→ **Предложенный текст**
---*---
Хирургия голоса
Журнал «Знание – сила», №7, 1958год. Автор: Г. Анфилов.
Мы предлагаем читателям совершить неожиданную экскурсию в области физики и музыки одновременно. Странно? Вы, может быть, уже вспомнили поговорку: «в огороде бузина, а в Киеве дядька». Ведь физика – это строгие опыты, нескончаемые вычисления, в то время как музыка... О, музыка – это поэзия, сказка... Словом, физика и музыка выглядят никак не соприкасающимися, очень далёкими друг от друга.
Но как ошибочен такой взгляд!
Вспомним хотя бы, что музыка – прежде всего звуки, море чудесных звуков. А что такое звук? Упругие колебания воздуха – явление, вполне подвластное физике.
Читатель морщится: ну так и знал, начинается нудная лекция по акустике.
Не совсем так. Мы надеемся, что читатель не забыл школьных уроков. Речь же пойдёт о том, как в наши дни акустика помогает творить музыкальную красоту – обогащать её, искать для неё новые краски, новые средства.
Начнём с самого замечательного и вместе с тем самого распространённого музыкального инструмента – человеческого горла. Многие согласятся, что нет музыки дороже, ближе нам, чем пение – и домашнее, «самодельное», и профессиональное, «настоящее». Недаром вместе с крупнейшими учёными, писателями, живописцами навечно записаны в историю великие певцы. Так в чём же секрет их славы, что такое красивый певческий голос?
Совсем ещё недавно никто не мог вразумительно ответить на этот вопрос. Говорили примерно так: «хороший голос есть голос, который, э.., приятно звучит». Иногда добавляли, что он-де мягкий, бархатистый, с металлическим оттенком и т. д. Что значили подобные эпитеты – никто толком не знал. У каждого педагога-вокалиста на этот счёт было своё непререкаемое мнение. А иные из них выдумывали совершенно необоснованные «теории» певческого голоса. Одни видели разгадку красоты пения в положении головы певца. «Пой, наклонив голову», кричали они ученикам на уроках. Другие пространно рассуждали об «овладении назадом» – заставляли учеников во время пения обязательно опускать гортань и т. п. Сколько вреда, сколько загубленных голосов на счету всех этих знахарей вокального искусства!
А как поступали хорошие педагоги? Они не силились разгадывать физические и физиологические загадки голоса и потому не мучили своих подопечных противоестественными требованиями, не заставляли их насиловать собственное горло. Интуитивно чувствуя красоту, они учили певцов понимать её и стремиться к ней любыми средствами – только и всего. И это одно приносило пользу. Ученики пели, как птицы, легко, свободно. Беда только, что таких педагогов всегда было немного. Очень уж велико должно было быть их художественное чутье, умноженное многолетним опытом. Ведь красоту голоса надо видеть порой очень издалека – ещё не раскрывшейся, едва заметной. У каждого певца эта красота своя, особая, да ещё подчас испорченная ненужным подражательством, затёртая старательным выполнением груды неразумных советов. Безошибочно разгадать её, указать ей дорогу очищения и совершенствования – задача сложнейшая, доступная лишь высокоодарённому человеку.
---*---
→ **Исходный материал**
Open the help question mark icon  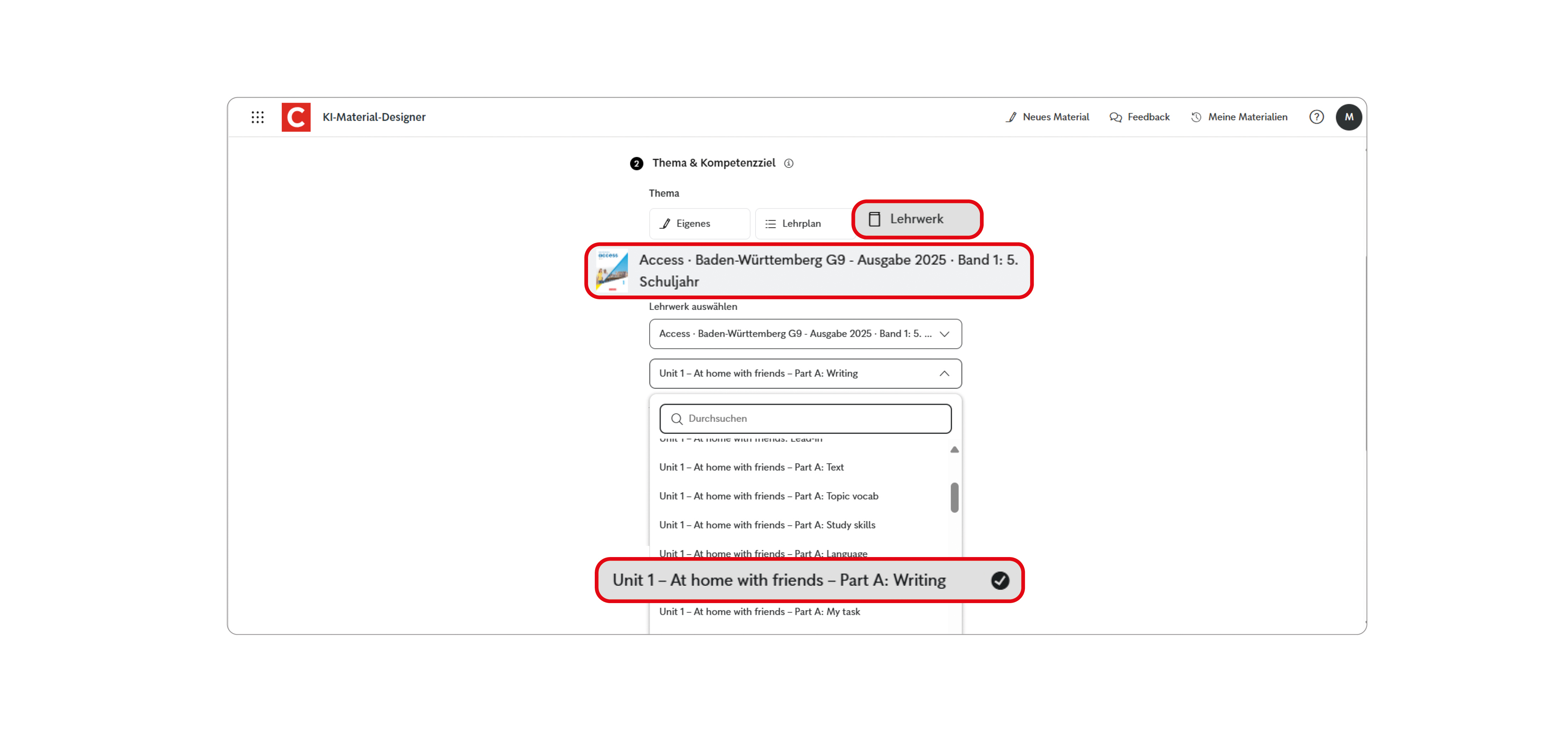pyautogui.click(x=1317, y=117)
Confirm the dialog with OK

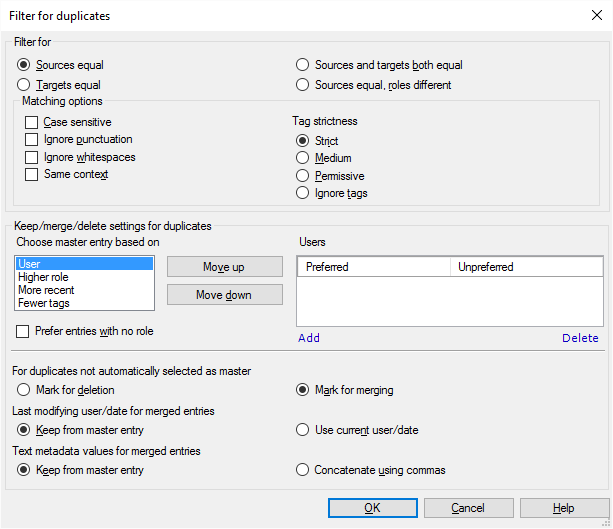(372, 508)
---*---
→ **Цель задания**
Приведите продолжение текста о красоте певческого голоса, начиная сразу после его последнего предложения. Материал существует отдельно от текста о красоте певческого голоса.

→ **Ответ на задание**
И вот теперь положение резко меняется. На помощь педагогу-вокалисту словно добрые волшебники приходят физики – люди, вооружённые новейшими методами исследования, несущие с собой звукозаписывающие устройства, всякого рода радиофильтры, сложнейшее электронное оборудование. Вокальная красота кладётся под микроскоп науки, тонко препарируется, всесторонне изучается. У нас в стране такая работа сосредоточена главным образом в Акустической лаборатории Московской государственной консерватории имени П. И. Чайковского.
ЛАБОРАТОРИЯ МУЗЫКАЛЬНОЙ АКУСТИКИ
...Вы входите в лабораторию и сначала не замечаете ничего музыкального. Пахнет канифолью (не смычковой, а паяльной), лаборанты склонились над столами, на аспидной доске выведены мелом какие-то формулы. Такой же пейзаж можно встретить на любом радиозаводе или в научно-исследовательском институте.
Но если на вид лаборатория не слишком музыкальна, то звуки, раздающиеся в ней, вполне соответствуют консерваторским традициям. Одна из комнат обита мягкой драпировкой. Она служит студией – местом, откуда черпается материал для исследований. То и дело там рокочет могучий бас, воркует тенор, раздаются рулады сопрано. Певцы отдают свои голоса на растерзание учёным.
Вот молодая студентка, имя которой мы, быть может, скоро прочтём на афишах, исполняет знаменитое ариозо Лебедя из «Сказки о царе Салтане». Голос превосходный. Девушку внимательно слушает руководитель лаборатории Дмитрий Дмитриевич Юрченко. Ариозо закончено. Певицу просят взять одну длинную ноту. Включён микрофон. Звук записывается на магнитную плёнку.
– А теперь послушайте, что вы спели, – говорит Юрченко, давая знак лаборанту включить магнитофон на воспроизведение. И тут происходит нечто непонятное и неприятное. Вместо чудесной яркой ноты из громкоговорителя слышится какое-то басовитое, пульсирующее гуденье. Студентка ошеломлена. А Юрченко улыбается:
– Над вашим голосом проделана маленькая операция – он как бы вытянут, удлинён словно резинка или пружина. Плёнка сейчас движется вдвое медленнее, чем при записи, поэтому частота звуковых колебаний стала вдвое меньше, звук сделался ниже и длительность его увеличилась. Это, разумеется, не слишком красиво, но зато мы имеем возможность изучить важную особенность вашего голоса – вибрато.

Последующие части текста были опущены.